Pribram was mainly active in the interface of surgery, internal medicine, and radiology. His work touched on the diagnosis and surgical therapy of biliary tract diseases, especially of the gallbladder. In addition to abdominal surgery, he researched the invasive therapy of high-grade mitral stenosis. He was one of the first surgeons who dared to perform a surgical intervention on the mitral valve in humans.
Bruno Oskar Pribram was dismissed from his leading position at the St. Hildegard Hospital in Berlin in 1933. His teaching licence at the Berlin University was revoked on 24 November 1933 due to “non-Aryan descent” (§ 3 of the Law for the Restoration of the Professional Civil Service of 7 April 1933, “non-Aryan descent”). Pribram was the son of Catholic parents, one grandparent was a member of the Jewish faith.

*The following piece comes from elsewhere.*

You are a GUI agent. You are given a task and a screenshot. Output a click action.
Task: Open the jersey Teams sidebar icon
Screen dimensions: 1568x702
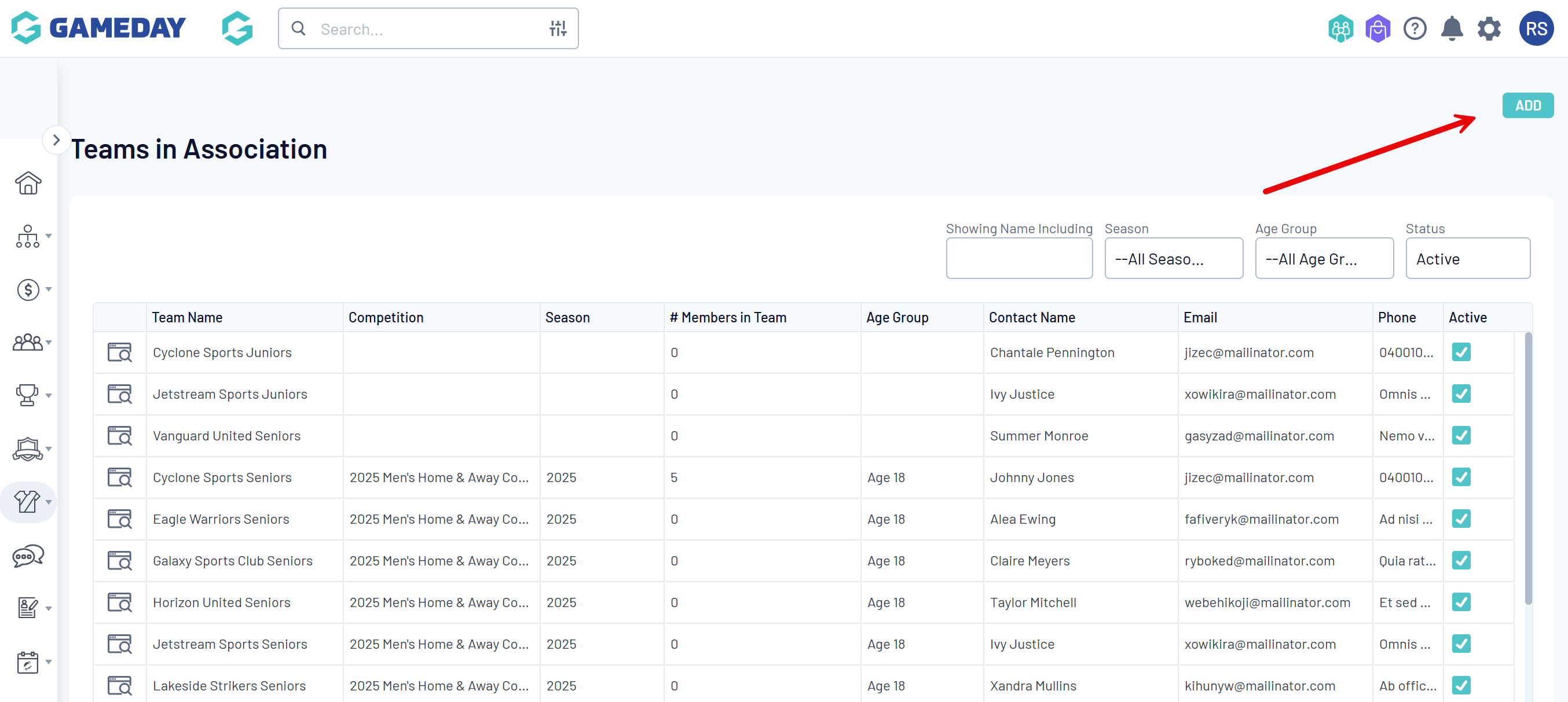pyautogui.click(x=28, y=502)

Escape to England in 1938 and to the USA in 1940
Pribram fled from Berlin to England in February 1938. He passed the British medical exams, worked briefly at St. Guy’s Hospital in London and later in a practice as a medical practitioner in the London district of Mayfair. He succeeded in getting his 12-year-old son, Heinrich (Henry) F. W. Pribram, out of Germany and bringing him to London in December 1938. Heinrich was the son from Pribram’s 1925 marriage to Hildegard Ullstein, the granddaughter of the founder of the Ullstein publishing house. The marriage was divorced in 1930.
Pribram left Liverpool aboard the ocean liner, the Royal Mail Ship Antonia in July 1940, first to Canada and from there to the USA. He reached Detroit on 9 August 1940.
Bruno Oskar Pribram’s German citizenship was revoked in June 1940. As a result, he was stateless for ten years, notably since he was not granted US citizenship until 1950.
Pribram headed the department of surgery at St. Elizabeth’s Hospital in Shanghai, an American mission hospital, from 1940 to December 1945.
After returning to New York, he worked as a surgeon at St. Clare’s Catholic Hospital in Manhattan and after 1945 repeatedly published on the further development of bile duct surgery and on the therapy of occlusive icterus. In 1950 Pribram coined the term “postcholecystectomy syndrome”. Pribram was a Fellow of the American College of Surgeons and a member of the Medical Society of the State of New York, USA. Pribram was no longer able to work after having sustained a stroke in 1951. His last place of residence in the USA was Cleveland, Ohio.
Bruno Oskar Pribram died in Garmisch-Partenkirchen in Bavaria in March 1962 at the age of 74. He was buried at the local cemetery in Garmisch-Patenkirchen. His gravesite was dissolved in the 1980s.
Pribram’s brother, the gynaecologist Professor Egon Ewald Pribram, who had been working in Frankfurt, was imprisoned at the Buchenwald concentration camp in the summer of 1938. After his release in April 1939, he had to leave Germany. He was able to flee to Shanghai, China, and lived in Cleveland, USA, from December 1948.